→ What you will do
Return only the lines below starting at the line containing "You are a computer-use" and ending at the line containing "Task: Open the ESET Mobile Security app icon", both included, exactly as they are and with no pictures.

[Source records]
* * *

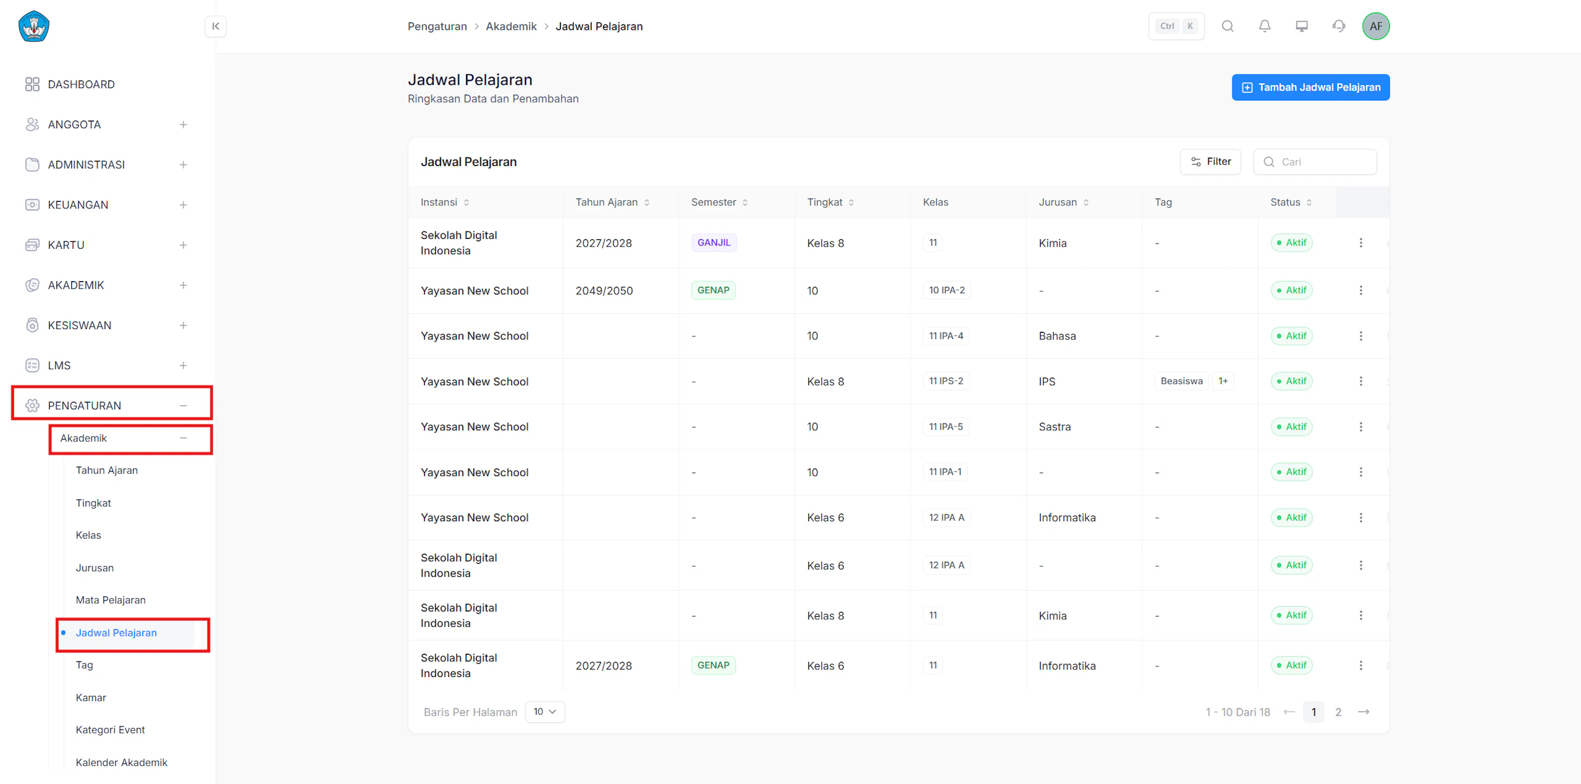Open search via magnifier icon in header
The height and width of the screenshot is (784, 1581).
tap(1227, 26)
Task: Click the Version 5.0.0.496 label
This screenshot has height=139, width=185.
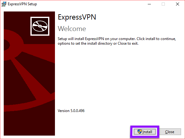Action: click(x=71, y=111)
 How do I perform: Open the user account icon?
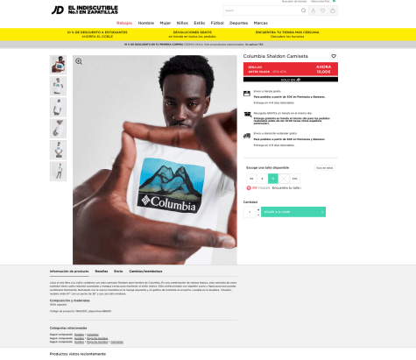click(314, 11)
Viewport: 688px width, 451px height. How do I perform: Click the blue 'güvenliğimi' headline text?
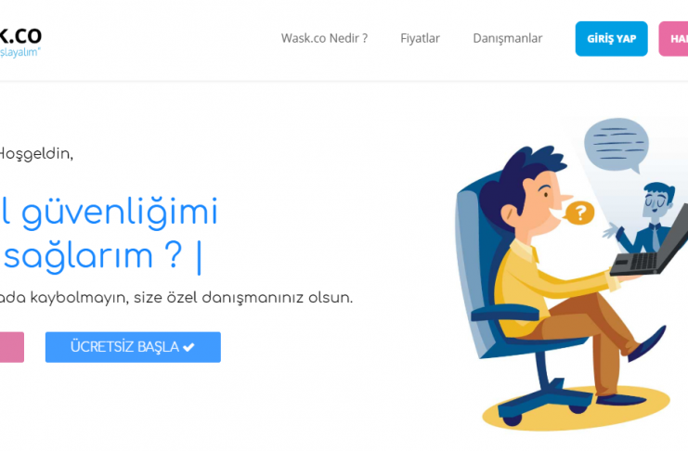(120, 213)
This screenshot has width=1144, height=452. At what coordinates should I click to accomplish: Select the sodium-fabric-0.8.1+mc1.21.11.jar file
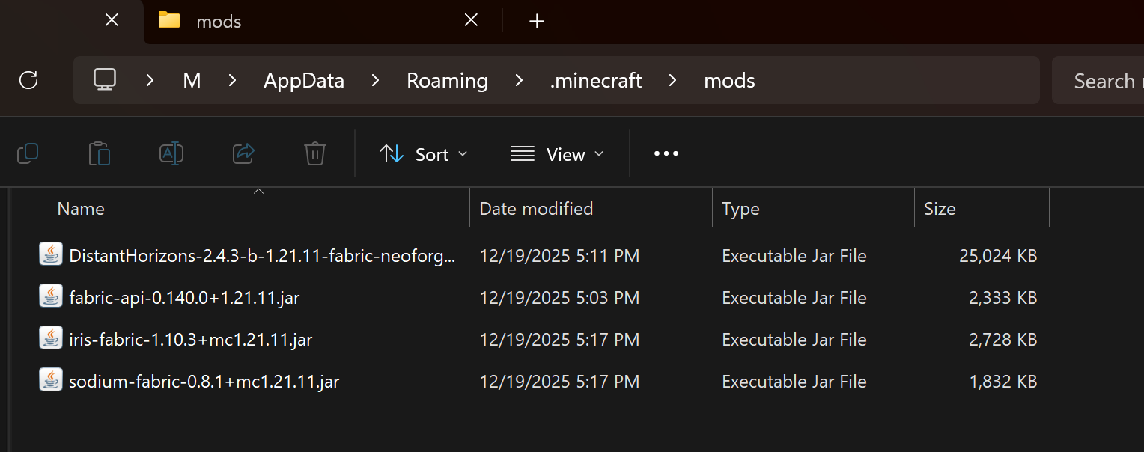(204, 382)
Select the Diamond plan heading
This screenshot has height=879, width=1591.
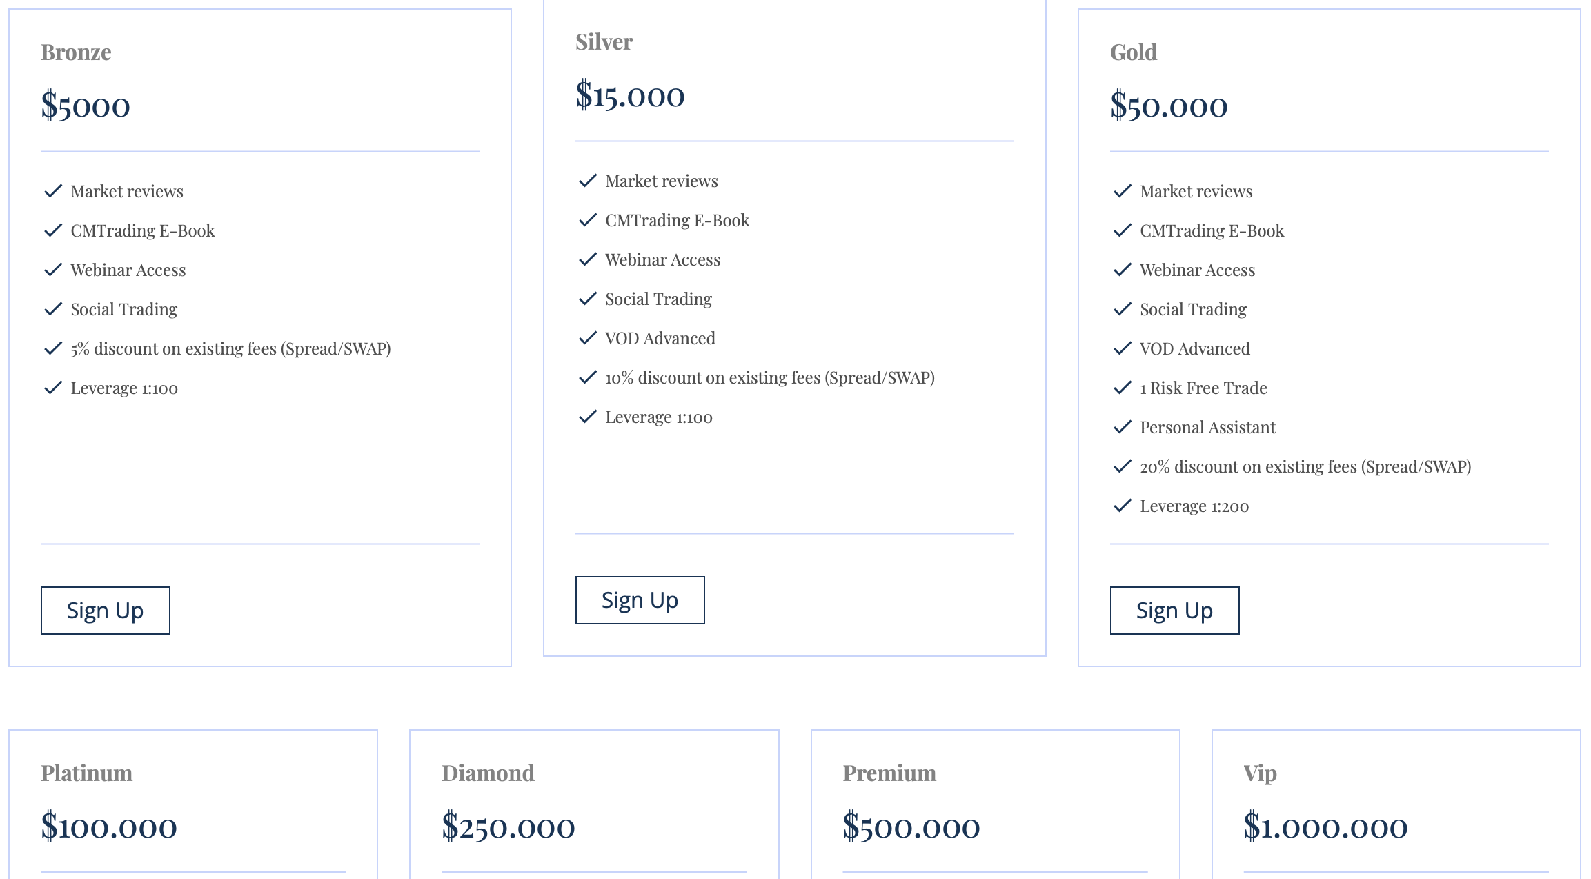coord(488,773)
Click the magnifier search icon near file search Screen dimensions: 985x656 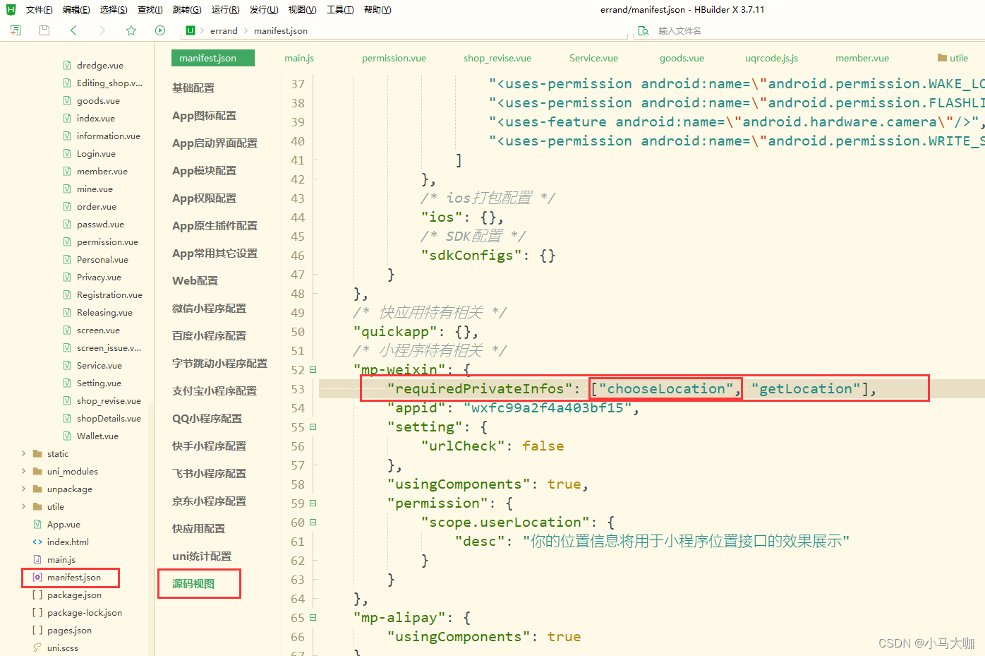tap(643, 30)
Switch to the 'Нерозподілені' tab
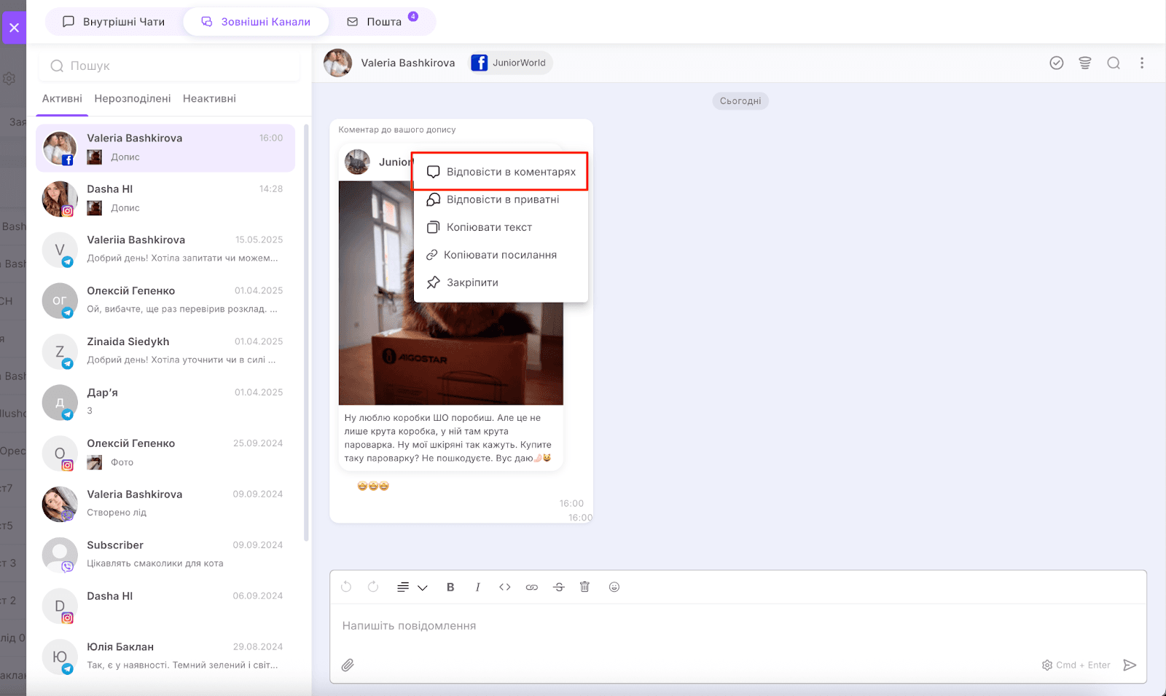The width and height of the screenshot is (1166, 696). tap(133, 99)
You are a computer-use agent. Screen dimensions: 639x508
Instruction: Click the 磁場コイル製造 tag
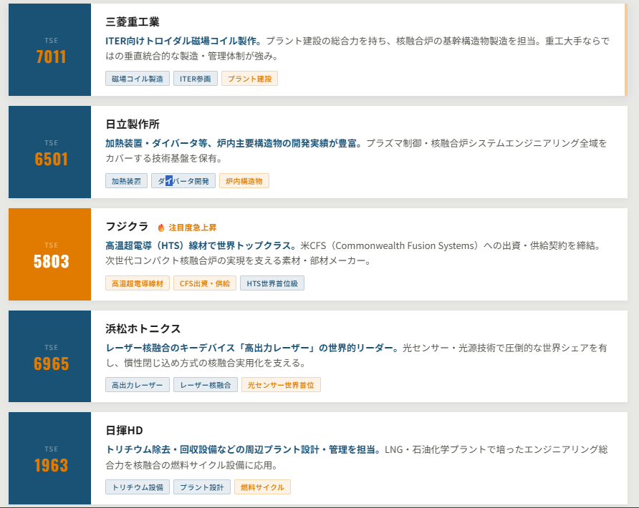pyautogui.click(x=138, y=79)
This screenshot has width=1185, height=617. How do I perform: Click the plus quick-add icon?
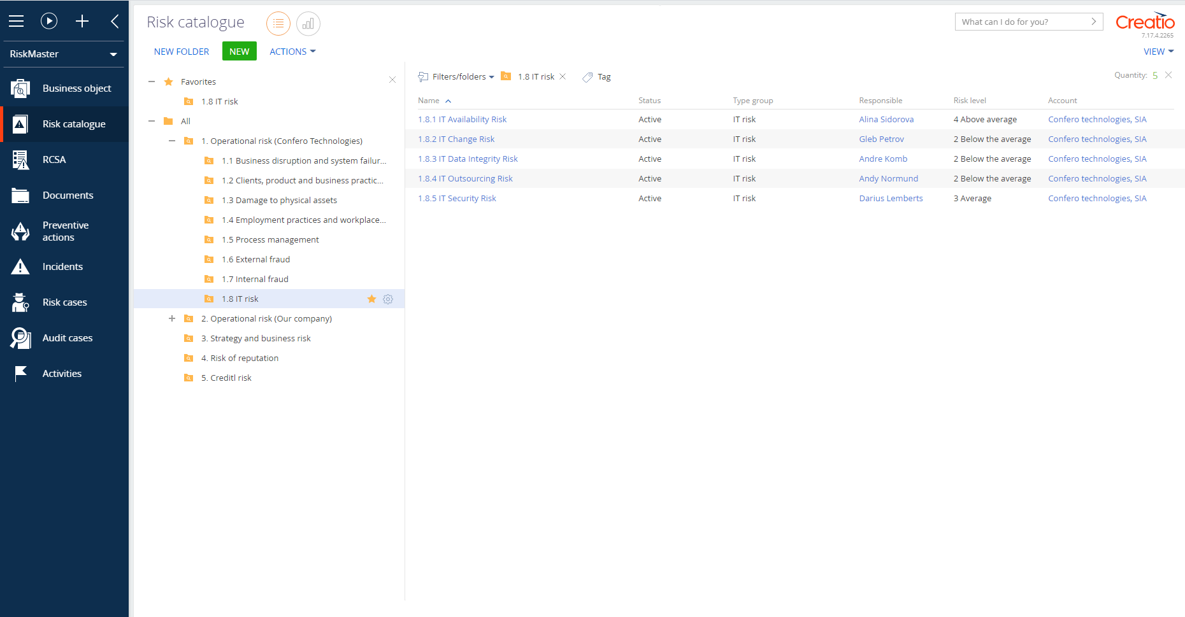pos(82,21)
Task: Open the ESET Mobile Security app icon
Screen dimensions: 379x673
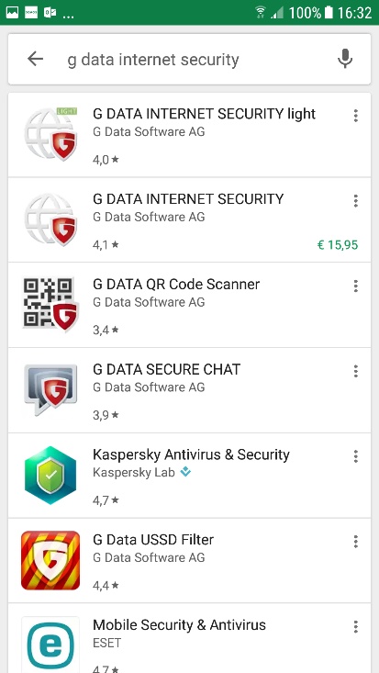Action: click(x=50, y=645)
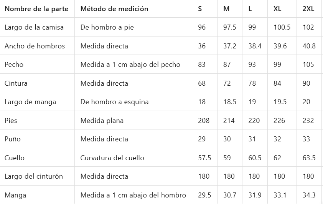Image resolution: width=323 pixels, height=204 pixels.
Task: Select the "De hombro a pie" cell
Action: pos(107,27)
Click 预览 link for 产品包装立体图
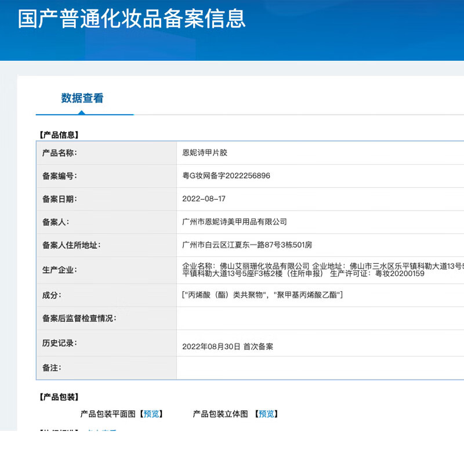This screenshot has height=464, width=464. 266,414
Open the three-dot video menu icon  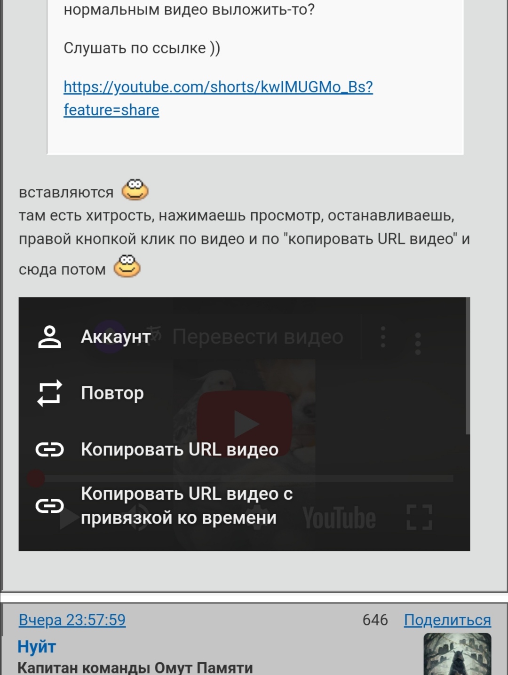(x=418, y=344)
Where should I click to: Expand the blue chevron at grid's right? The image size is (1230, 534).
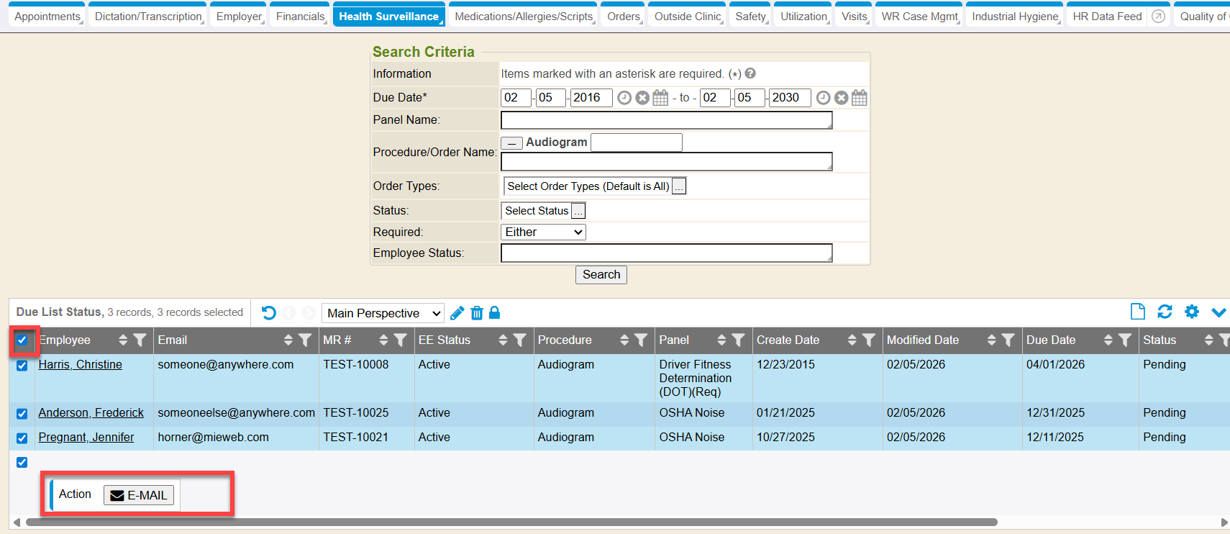tap(1218, 312)
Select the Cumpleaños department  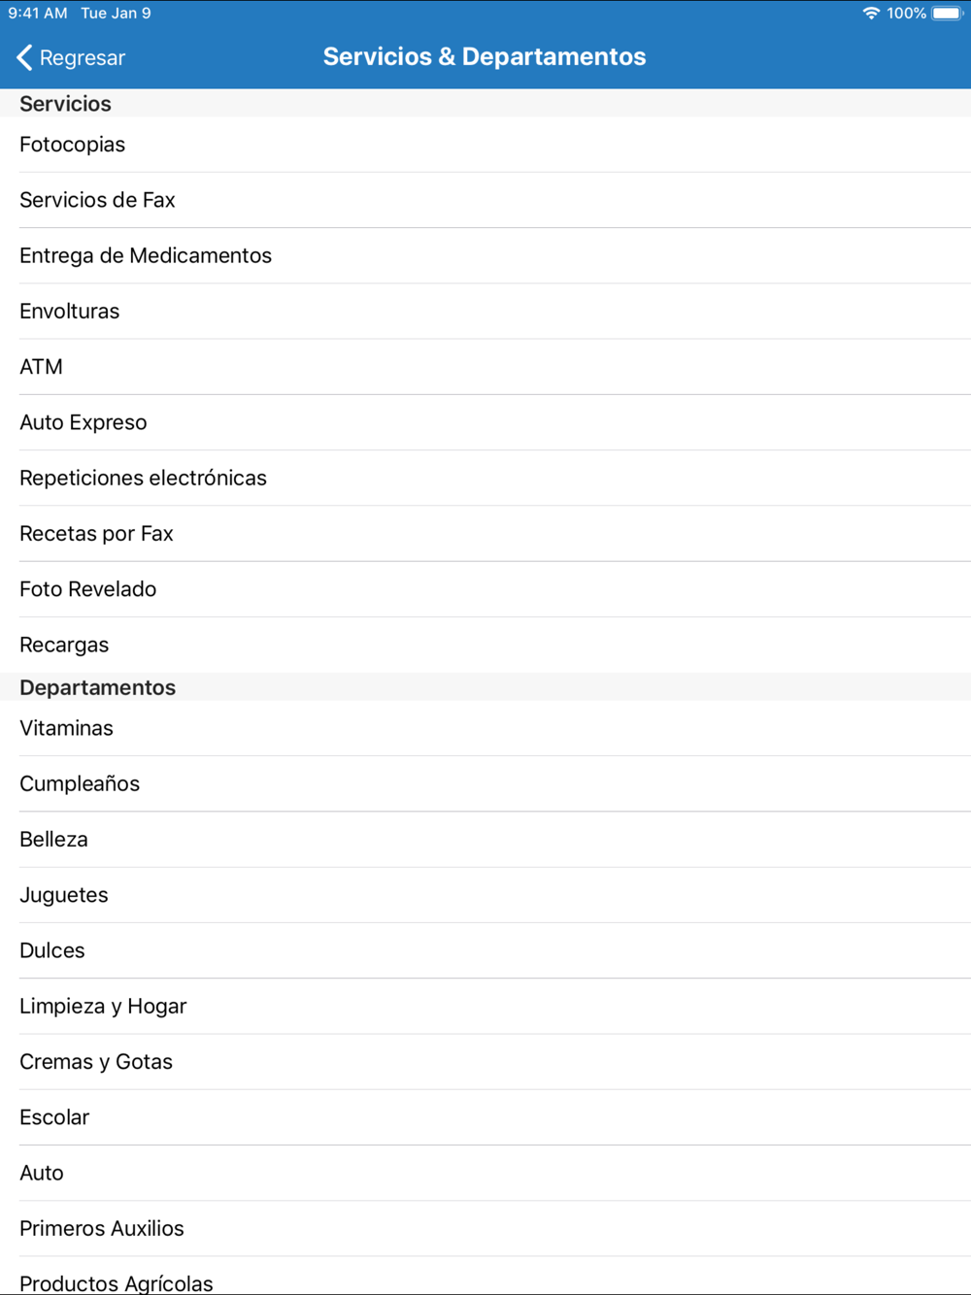point(486,783)
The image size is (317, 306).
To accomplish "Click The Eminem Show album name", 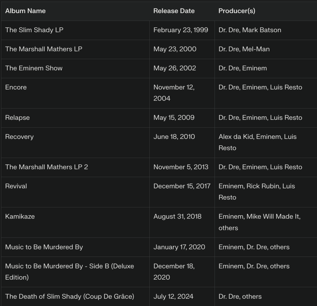I will (x=34, y=68).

* * *

→ Exercise result
You are a computer-use agent. Screen dimensions: 639x508
Instruction: Click the 磁場コイル製造 tag
pyautogui.click(x=138, y=79)
This screenshot has width=1185, height=617. How do I perform: Click the plus quick-add icon?
pos(82,21)
Task: Open the ESET Mobile Security app icon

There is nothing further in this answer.